Iba a empezar el partido de fútbol. Su equipo local contra el favorito, “el mejor del continente". El árbitro lanzó la moneda para asignar el lado de la cancha y mientras esta daba vueltas por los aires, él cerró los ojos y rezó para que ganara el otro. Al fin y al cabo estaba en juego una gran suma de dinero que había apostado, siguiendo las estadísticas. La moneda cayó y al abrir los ojos, vio como la cámara enfocaba la cara de los jugadores nacionales, uno a uno, diciéndole “traidor”. 
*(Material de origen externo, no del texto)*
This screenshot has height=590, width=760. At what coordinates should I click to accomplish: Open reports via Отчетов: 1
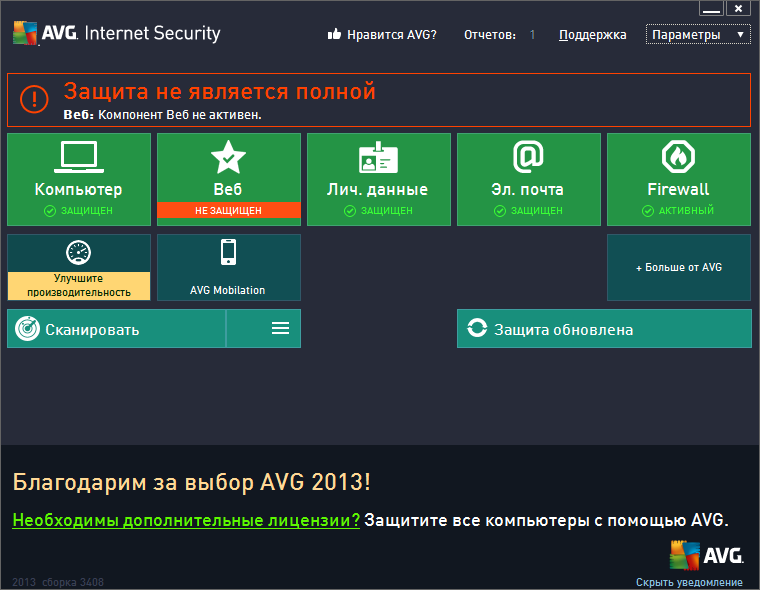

Sobresaltado ante la revelación por poco pierde el equilibrio. Sintió entonces, unas manos que lo levantaron violentamente y lo ubicaron seguro al otro lado de la baranda. Eran un par de policías, que mientras lo subían a la patrulla para llevarlo a la estación, quisieron saber las circunstancias que lo aquejaban.

-¡Es que deseé que el equipo local perdiera y le aposté al otro!

-¿Y solo por eso quería saltar del puente? ¿O es que fue a reclamar su plata y no se la dieron? 

-No, el problema es que me di cuenta de que siempre he sido desleal con la gente que me aprecia. Me gusta verles su cara de sufrimiento.

Entonces de la nada, empezó a reír a carcajadas aliviado por semejante descubrimiento. Los policías lo miraron con extrañeza. 

-¡Claro! ¡Eso era! ¡Ya entendí todo, qué alivio! -gritó el hombre con tal emoción, que abalanzándose sobre el conductor hizo que este perdiera el control del auto. Todos juntos se fueron irremediablemente al barranco y mientras caían hacia la muerte segura, un uniformado le gritó desconsolado: 

-¡En el infierno gozaré con su cara de sufrimiento!